Libertarians univocally assert that the prohibition against initiating violence is a cardinal principle of libertarianism. The peasant in Colombia who grows coca is not initiating violence. The politician in the District of Columbia who enacts laws authorizing the use of military aircraft to bomb and destroy the peasants’ crop does.

The person who buys and uses a drug, whether it’s alcohol or Xanax, is not initiating violence. The legislator who authorizes the use of force to prevent him from taking the drug he wants and to compel him to take the drug he does not want; the Supreme Court Justice who declares these laws “constitutional”; and the psychiatrist who incarcerates and forcibly drugs the “patient”—one and all, initiate violence.

Paraphrasing the writings of Libertarian psychiatrist Dr. Thomas Szasz, the combination of medical licensure laws, prescriptions laws, tort laws, and the war on drugs has closed and bolted America’s door to a free market in drugs.
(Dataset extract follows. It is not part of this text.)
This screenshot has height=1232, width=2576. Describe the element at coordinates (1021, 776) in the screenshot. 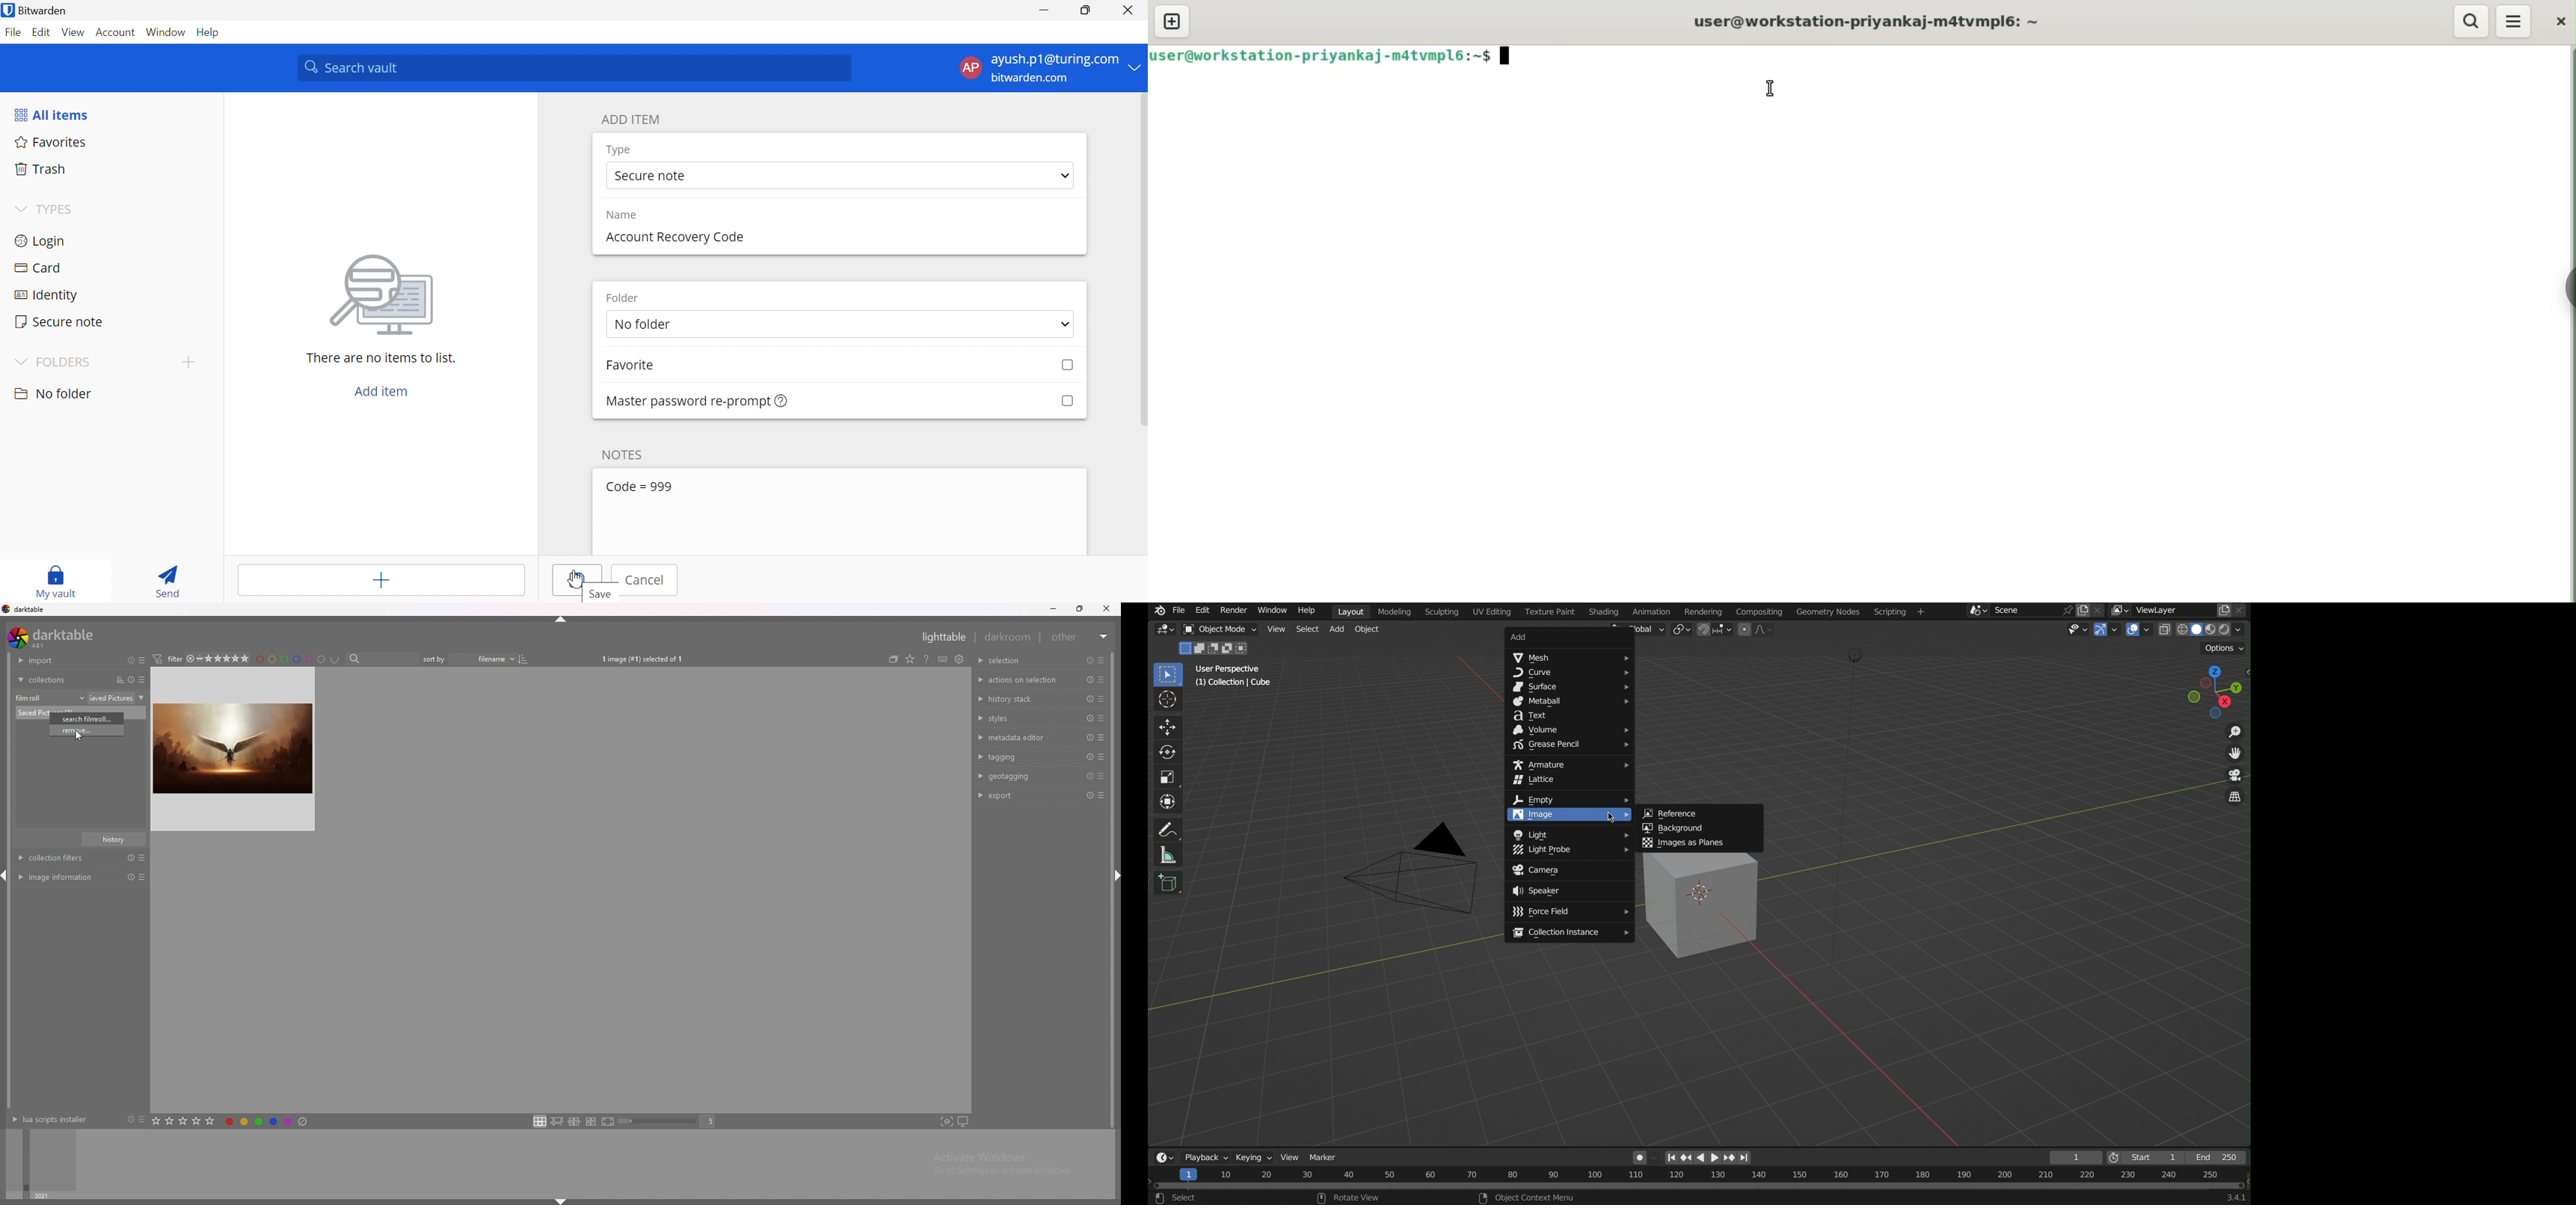

I see `geotagging` at that location.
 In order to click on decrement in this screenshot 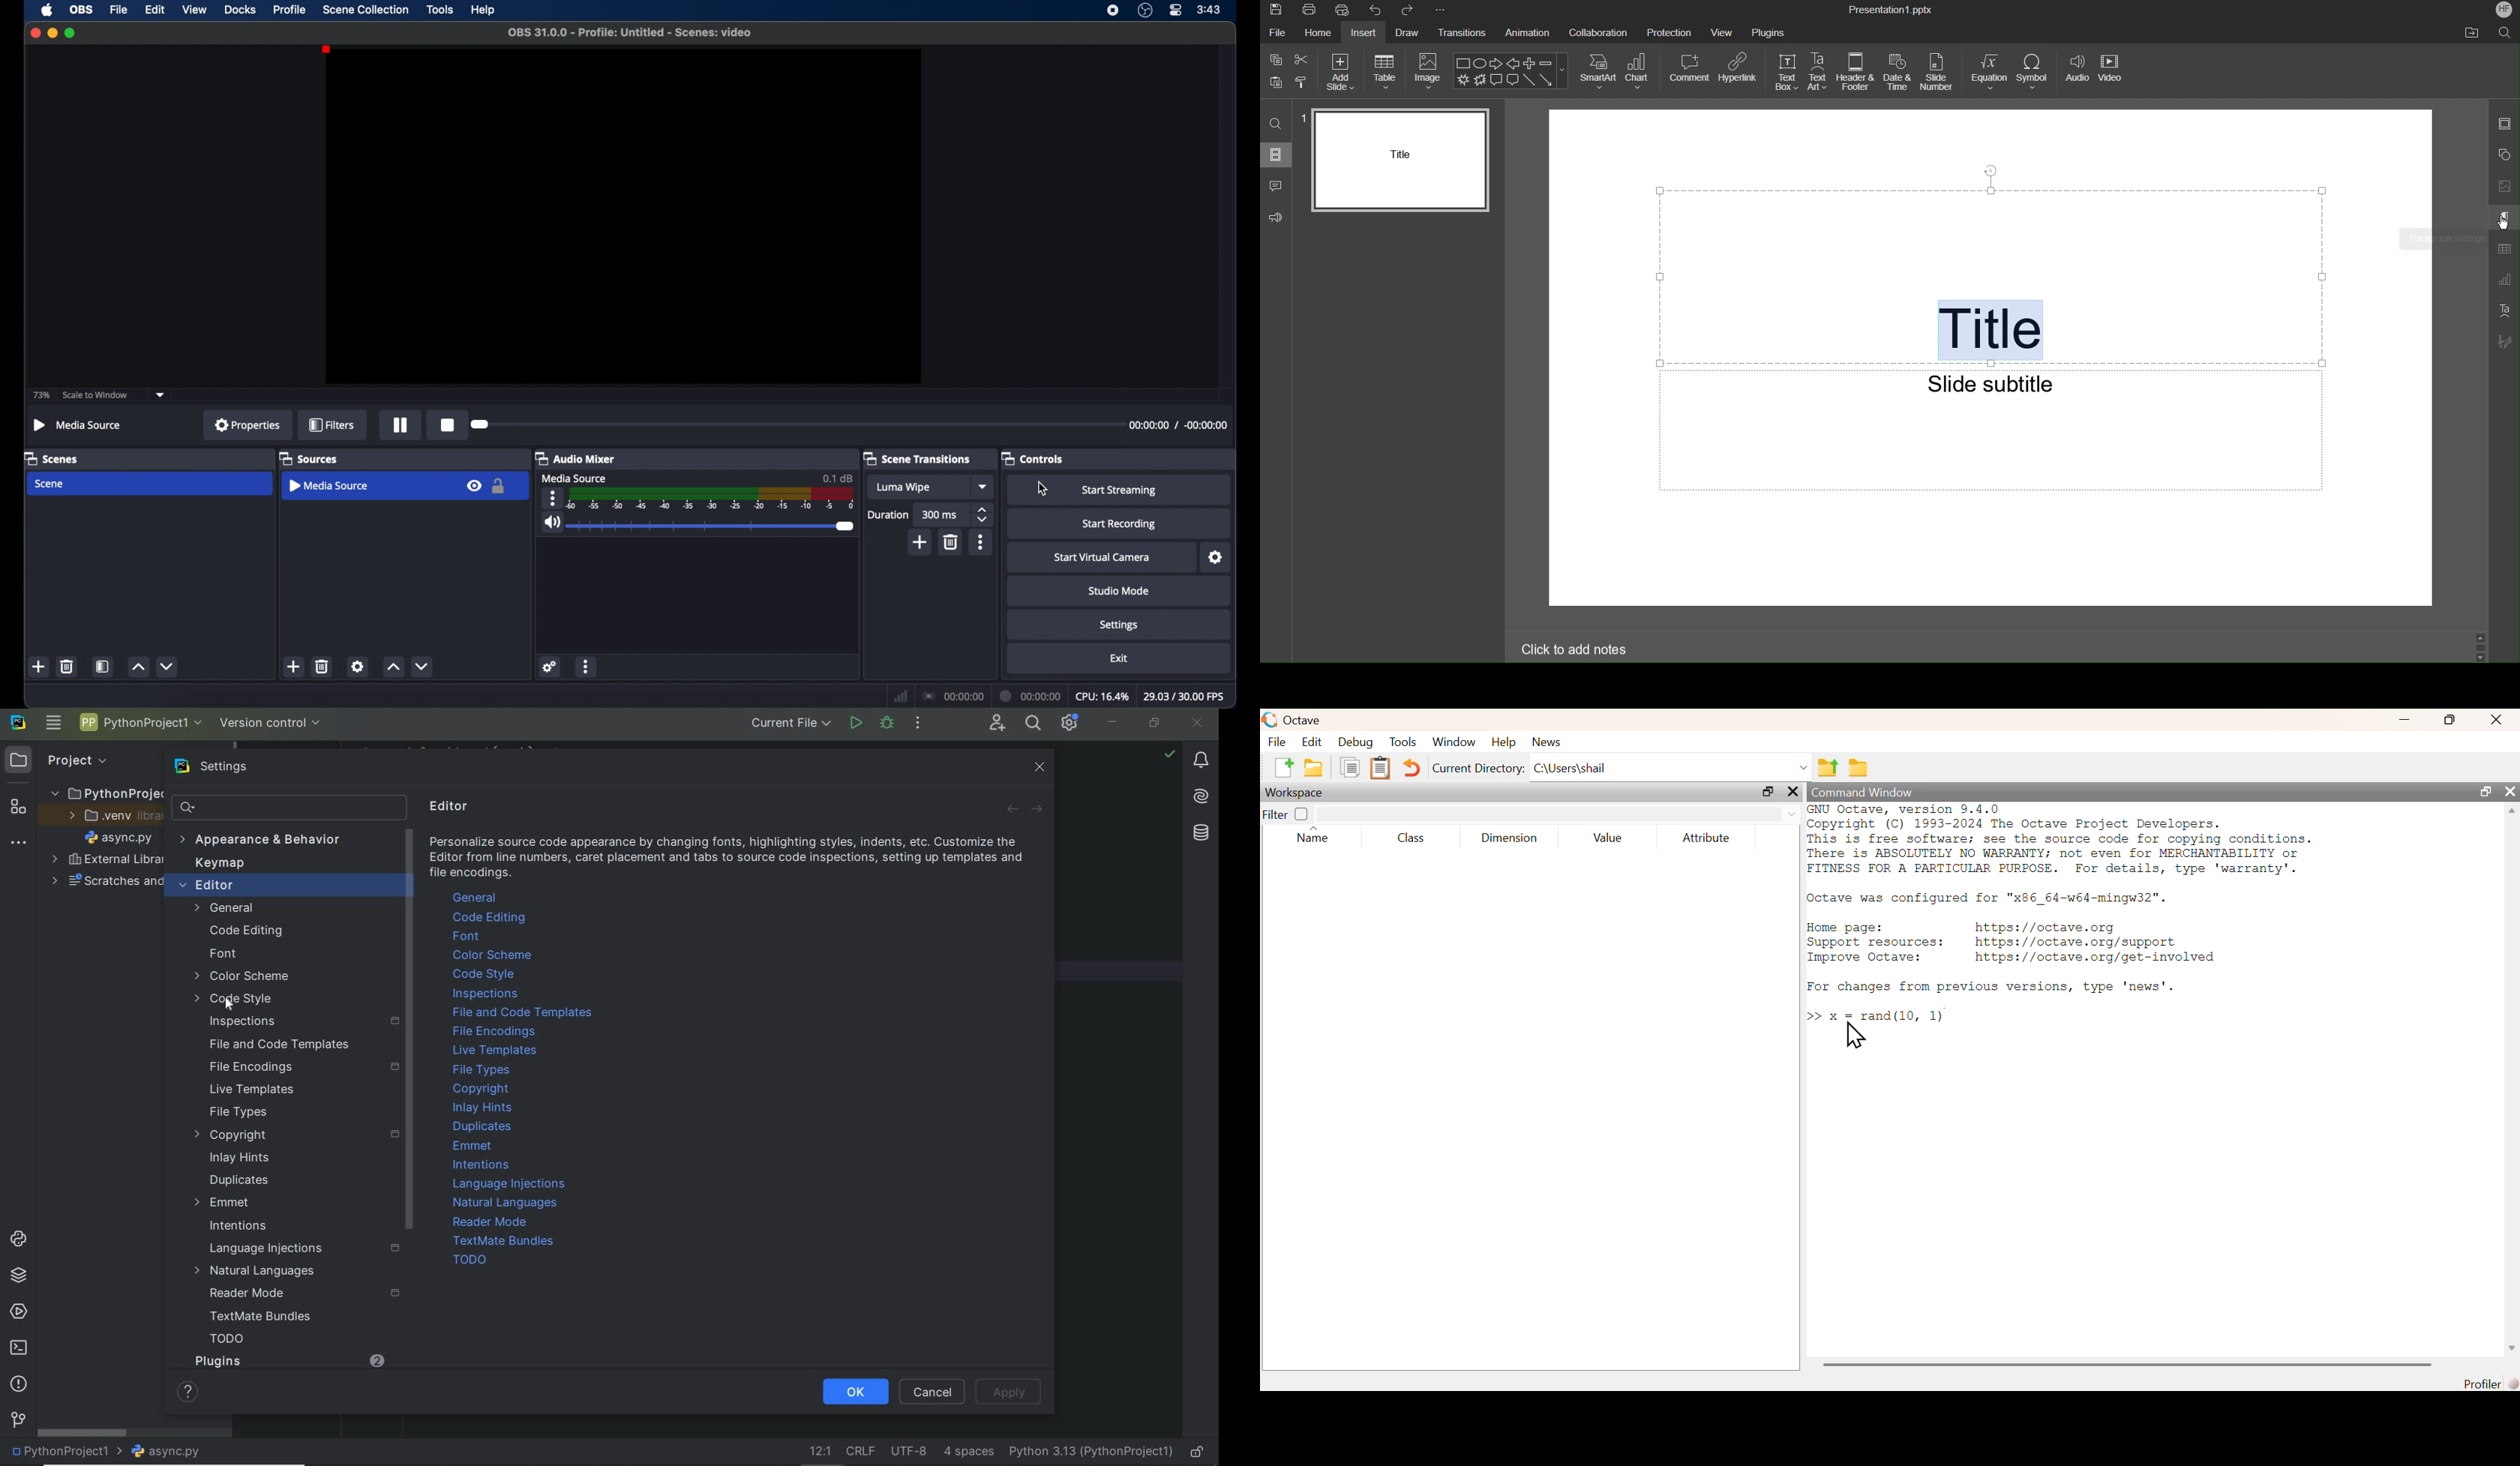, I will do `click(421, 666)`.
Today, the only way a person can buy or hope to buy the drugs he really want to take is by breaking the law, transacting his business with a seller in the black market. That is exactly the way citizens of the Soviet Union once had to buy the books they really wanted to read.

The two cardinal principles of the Libertarian credo is the claim of the right to bodily and mental self-ownership and the prohibition against initiating violence. The person who buys a drug and puts it into his body, and the person who refuses to put a drug into his body that a psychiatrist wants to put into it, is exercising his elementary right to self-ownership. The person who sells a drug is not initiating violence.

Every physician and psychiatrists who does not explicitly repudiate our drug laws and participates in forcibly “treating” “addicts” and “drug abusers” is guilty of violating the basic human rights of free men and free women. If Libertarians do not stand up against the true “drug criminals,“ the drug prohibitionists, who will?

Flag Comment Posted by sgoin on October 20, 2009 at 9:29 am

Love the comments posted thus far!  Couldn’t agree with you more Mr. Grossman and Mr. Bickle.  We need more than words, we need action and we need it now!!!  As the mother of the victim of the misguided drug policies I have seen it first hand!  My son was strong armed/threatened and misguided into a plea agreement that ended up costing him 10 years of his life in prison!!
This is not the way to deal with a first time drug offender!!  This is just a way to shove the problem out of sight and out of mind.  This is why we have prisons that have filled beyond capacity.

Flag Comment Posted by TravisBickle on October 20, 2009 at 8:45 am

Hear, hear Mr. Grossman! America needs fewer laws, not more prisons.

Flag Comment Posted by Brian Grossman on October 20, 2009 at 8:37 am

Ending our nation’s misguided policy of drug prohibition and eliminating mandatory minimum prison sentences would go a long way toward solving these problems.